Hong Kong circulatory and respiratory data.
library(mlrv)
library(foreach)
library(magrittr)
data(hk_data)
colnames(hk_data) = c("SO2","NO2","Dust","Ozone","Temperature",
"Humidity","num_circu","num_respir","Hospital Admission",
"w1","w2","w3","w4","w5","w6")
n = nrow(hk_data)
t = (1:n)/n
hk = list()
hk$x = as.matrix(cbind(rep(1,n), scale(hk_data[,1:3])))
hk$y = hk_data$`Hospital Admission`
pvmatrix = matrix(nrow=2, ncol=4)
###inistialization
setting = list(B = 5000, gcv = 1, neighbour = 1)
setting$lb = floor(10/7*n^(4/15)) - setting$neighbour
setting$ub = max(floor(25/7*n^(4/15))+ setting$neighbour,
setting$lb+2*setting$neighbour+1)
setting$lrvmethod =0.
i=1
# print(rule_of_thumb(y= hk$y, x = hk$x))
for(type in c("KPSS","RS","VS","KS")){
setting$type = type
print(type)
result_reg = heter_covariate(list(y= hk$y, x = hk$x), setting, mvselect = -2)
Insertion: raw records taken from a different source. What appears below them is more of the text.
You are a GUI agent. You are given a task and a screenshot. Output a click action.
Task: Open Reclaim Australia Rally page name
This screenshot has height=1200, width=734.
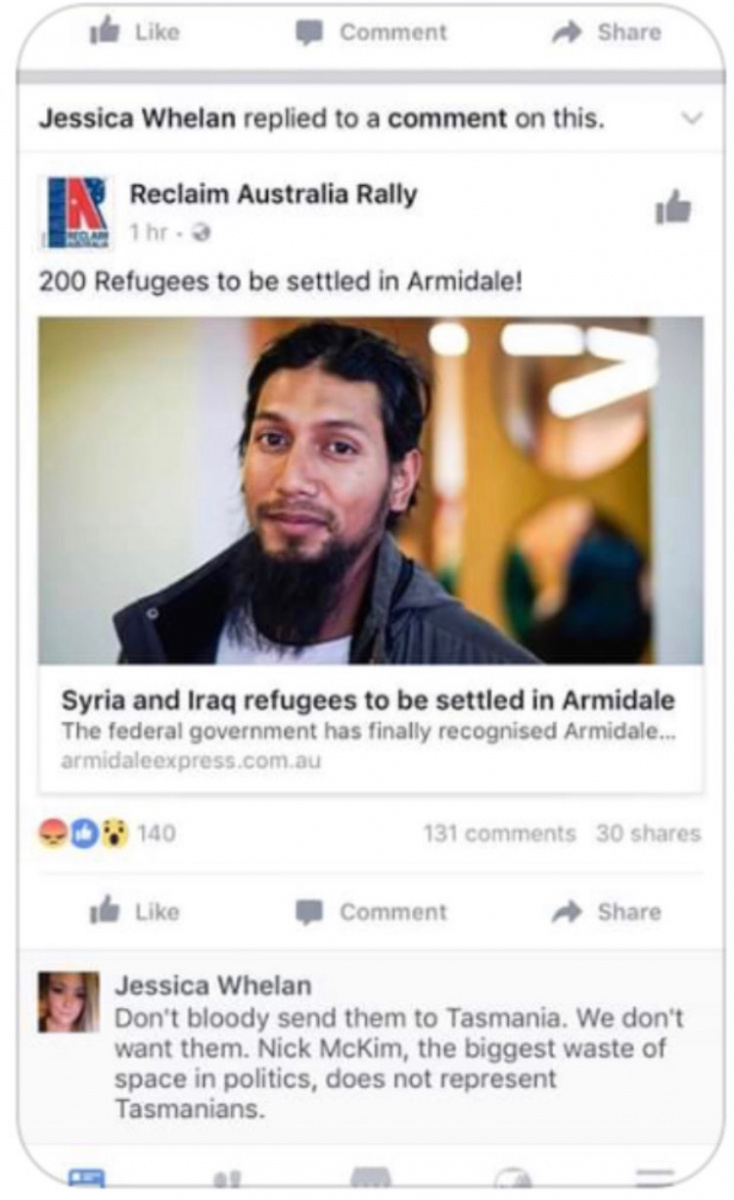tap(273, 194)
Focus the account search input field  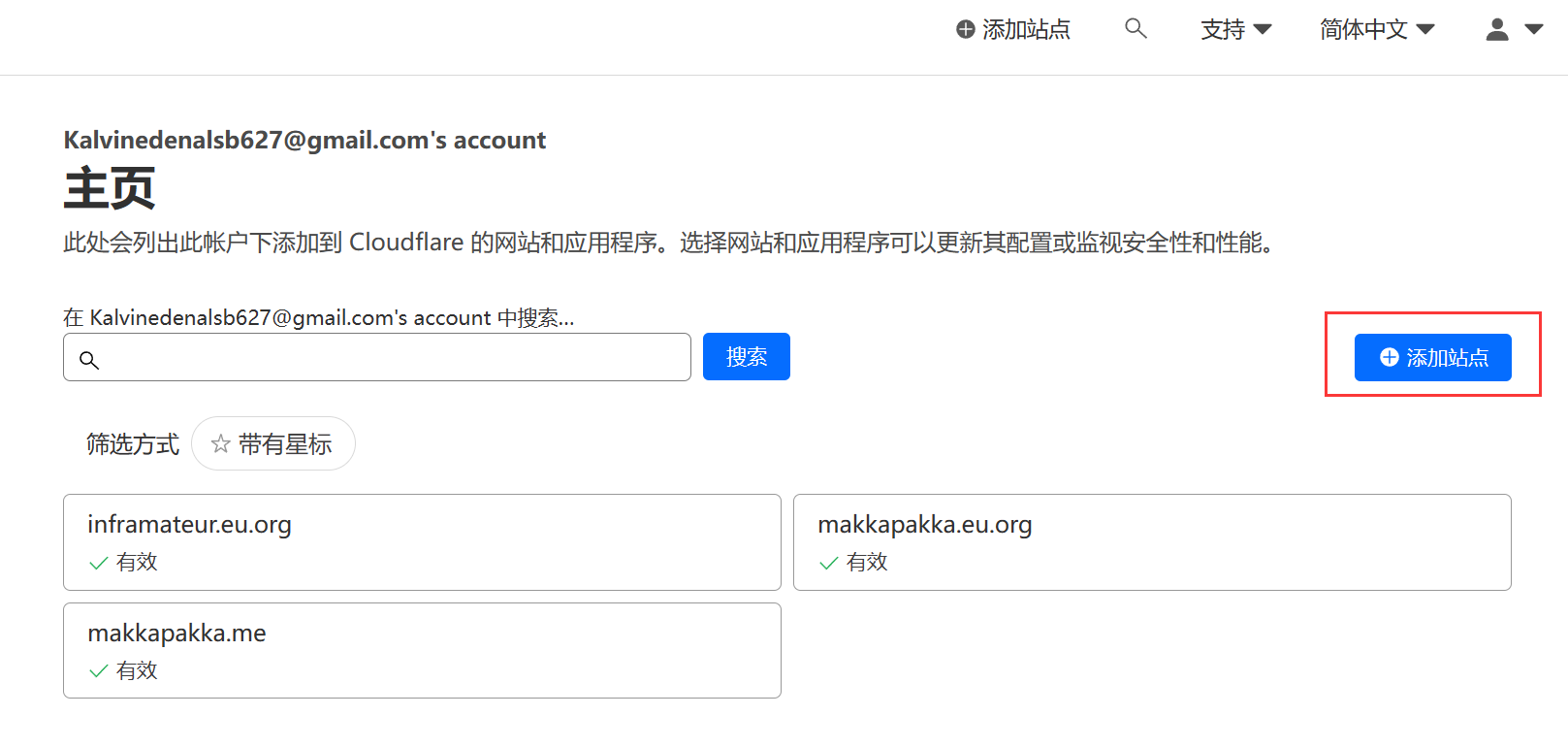pos(388,358)
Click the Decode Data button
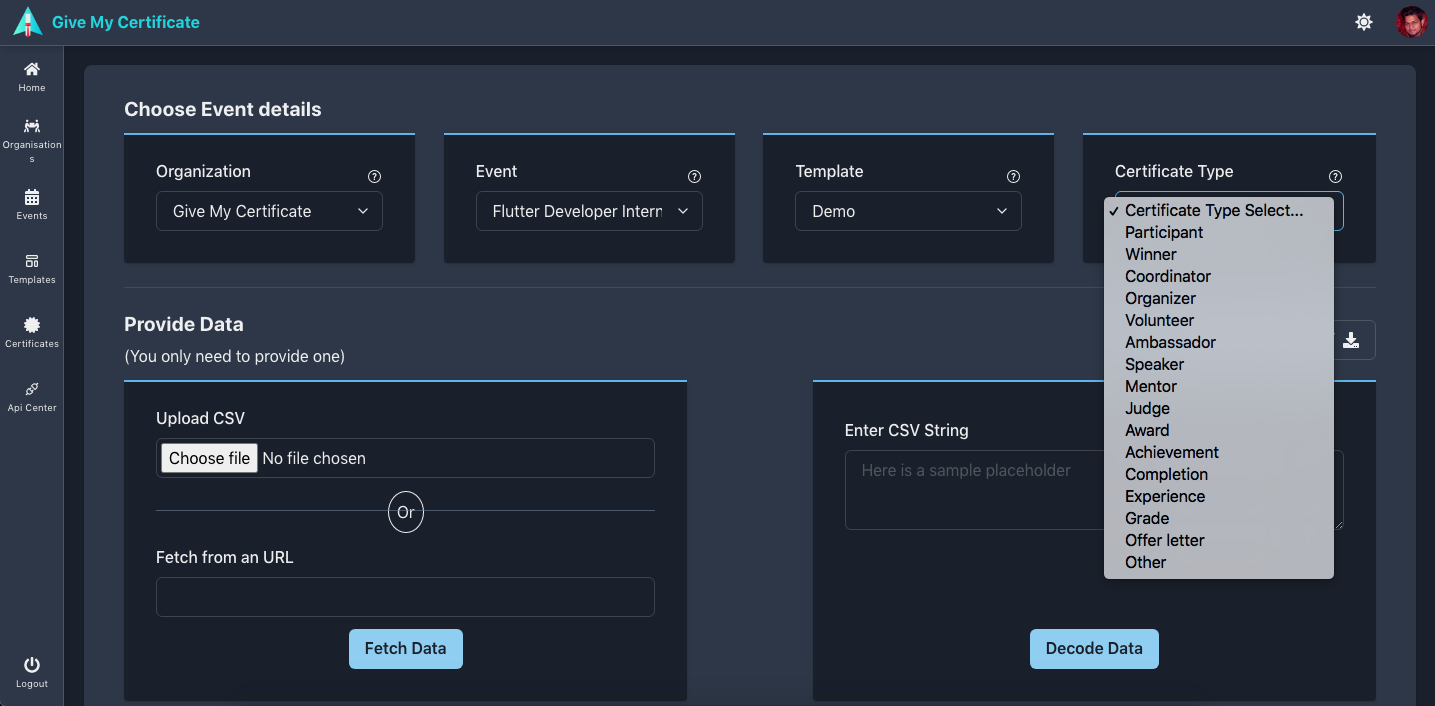 click(x=1094, y=648)
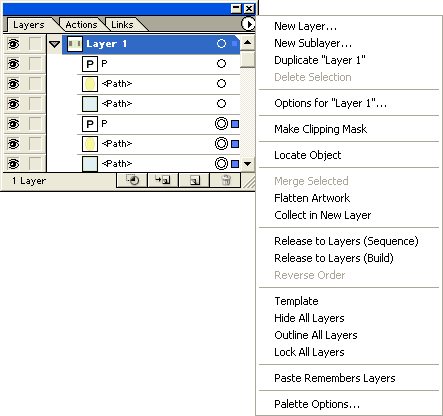Viewport: 443px width, 416px height.
Task: Select Flatten Artwork menu entry
Action: [312, 198]
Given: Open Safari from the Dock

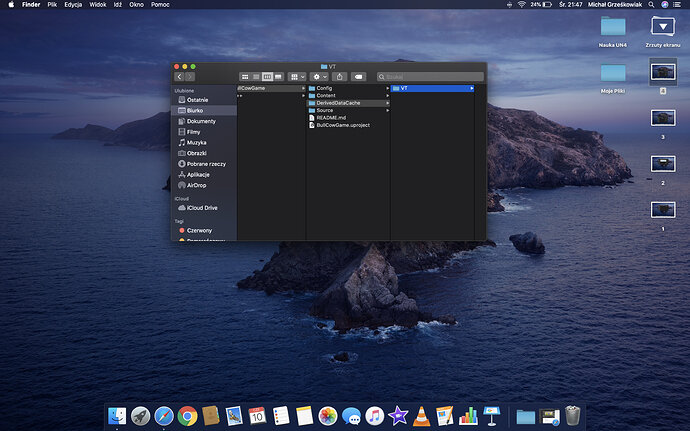Looking at the screenshot, I should point(164,415).
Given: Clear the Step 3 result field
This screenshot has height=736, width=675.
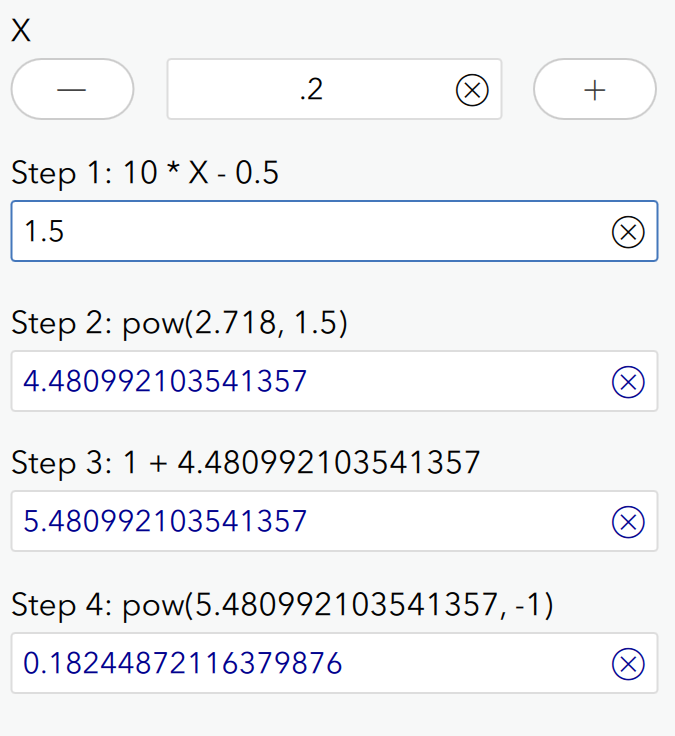Looking at the screenshot, I should pos(627,522).
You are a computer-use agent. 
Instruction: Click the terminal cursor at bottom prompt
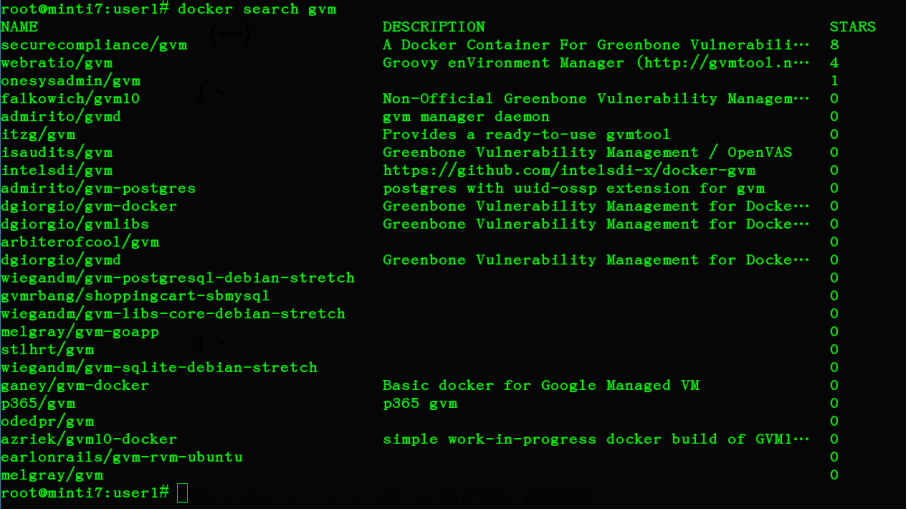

print(paste("p-value",result_reg))
pvmatrix[1,i] = result_reg
i = i + 1
}
## [1] "KPSS"
## [1] "p-value 0.312"
## [1] "RS"
## [1] "p-value 0.2952"
## [1] "VS"
## [1] "p-value 0.136"
## [1] "KS"
## [1] "p-value 0.405"
setting$lrvmethod =1
i=1
for(type in c("KPSS","RS","VS","KS"))
{
setting$type = type
print(type)
result_reg = heter_covariate(list(y= hk$y, x = hk$x), setting, mvselect = -2)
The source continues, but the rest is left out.